* 指示 *
本文によると、筆者が羅臼バス営業所に着いたのは何時か。

* 本文 *
============

空は基本的に往路より明るくなってはいたものの、山方面の空はどんより暗い。
南下するに連れ、海や道の上空には時々青空が現れすらした。
こういうのを見ると、今日はひょっとして行けるかなとも思うが、山の途中から上は相変わらずどんよりと、いや、絶望的なまでに暗いのだった。
7:50、海岸町「民宿おじろや」着。ちゃぶ台にはもう朝食が準備されていた。鮭、いくらの塩漬けがうまい。またもや一言で言えば、豊かな味、今まで食べたこと無い味なのである。羅臼の海はほんとに豊かなのだと思った。
ここで宿のおじさんにバスの時刻を尋ねると、9:10発の次が10:00、その次は13:10、13:45とのこと。バスなら知床峠を越えるのにどうせ1時間も掛からないし、今日の宿、岩尾別YHの夕食に間に合わせるためだけなら、全てのバスが問題無い。ただ、さっき温泉に浸かったせいもあり、なんだかとにかく身体全身が疲れている。岩尾別YHにはできることならなるべく早く着き、なるべく目一杯休みたい。
でも、そうでなくても少なくとも9:10発は早すぎるだろう。まあ10:00辺りが良いところではないのか。
飯を食って部屋に戻ると、もう眠くて仕方無い。ええい時間はあるのだ、一寝入りしてしまえ。この真夏に何だか寒いので、再び布団に入っていい気分である。やはり旅には余裕が大切だ。
再び起きるともう9時前。たとえば10時のバスに乗るとして、逆算すると、羅臼まで8kmほど走らないといけない。そもそも荷積みもしないといけないので、時間的にはいい時間だ。我ながら高地タイマーは優秀である。
9:20、海岸町「民宿おじろや」発。
羅臼までの道でも、空は曇ってはいたもののまあ明るい程度。この期に及んで輪行中止で知床峠越えか、と思う程だが、羅臼で山の方を伺うと、またもや標高150mぐらいから上がどんよりした雲に覆われている。やはりまずいだろうと思った。と同時に、「仕方無い」という大義名分付で休憩できてウレシイ気持ちは否定できない。
羅臼の町中だと思っていた羅臼バス営業所が、実は羅臼川沿いの少し上流で、捜すのに手間取ってしまい、9:40、羅臼バス営業所着。10時発まで20分しかない。しかし、20分なら過去何度か経験がある。とにかく速攻で解体するのみだ。サイドバッグを外し、自転車を解体したところで残り3分。これなら後はバッグを纏めるだけ、どうせ乗客は4人だけなのだから、そんなのバスに乗ってからやればいい。

============

* 資料抜粋 *
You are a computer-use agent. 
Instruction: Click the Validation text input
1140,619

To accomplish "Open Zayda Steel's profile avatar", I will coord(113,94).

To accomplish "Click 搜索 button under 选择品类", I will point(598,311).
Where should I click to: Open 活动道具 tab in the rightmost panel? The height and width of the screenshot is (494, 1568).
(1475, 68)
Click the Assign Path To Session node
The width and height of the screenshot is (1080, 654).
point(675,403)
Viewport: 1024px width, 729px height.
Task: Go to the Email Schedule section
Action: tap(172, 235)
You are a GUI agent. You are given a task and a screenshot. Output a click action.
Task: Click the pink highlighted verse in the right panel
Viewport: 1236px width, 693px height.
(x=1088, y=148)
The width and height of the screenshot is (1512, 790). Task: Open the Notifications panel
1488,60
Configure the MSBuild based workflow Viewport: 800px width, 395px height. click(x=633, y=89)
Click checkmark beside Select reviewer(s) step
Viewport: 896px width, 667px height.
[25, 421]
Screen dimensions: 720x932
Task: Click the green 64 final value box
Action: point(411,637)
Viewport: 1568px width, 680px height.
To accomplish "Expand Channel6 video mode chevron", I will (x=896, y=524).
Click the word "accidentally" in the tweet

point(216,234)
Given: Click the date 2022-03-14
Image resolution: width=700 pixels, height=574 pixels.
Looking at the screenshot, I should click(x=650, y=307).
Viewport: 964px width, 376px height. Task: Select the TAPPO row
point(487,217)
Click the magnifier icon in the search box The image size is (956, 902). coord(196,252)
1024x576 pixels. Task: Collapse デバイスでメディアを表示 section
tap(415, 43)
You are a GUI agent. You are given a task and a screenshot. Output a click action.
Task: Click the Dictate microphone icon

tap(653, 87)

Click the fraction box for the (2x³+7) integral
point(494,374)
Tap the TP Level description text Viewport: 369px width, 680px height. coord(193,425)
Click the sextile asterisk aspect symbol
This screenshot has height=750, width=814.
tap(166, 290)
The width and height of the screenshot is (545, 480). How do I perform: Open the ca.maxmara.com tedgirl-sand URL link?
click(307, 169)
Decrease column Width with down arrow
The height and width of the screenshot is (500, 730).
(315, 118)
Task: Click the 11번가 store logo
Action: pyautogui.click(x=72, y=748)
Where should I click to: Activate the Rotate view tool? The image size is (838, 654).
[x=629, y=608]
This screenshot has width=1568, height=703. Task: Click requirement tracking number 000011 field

============

* 解答 *
9:40に着いた。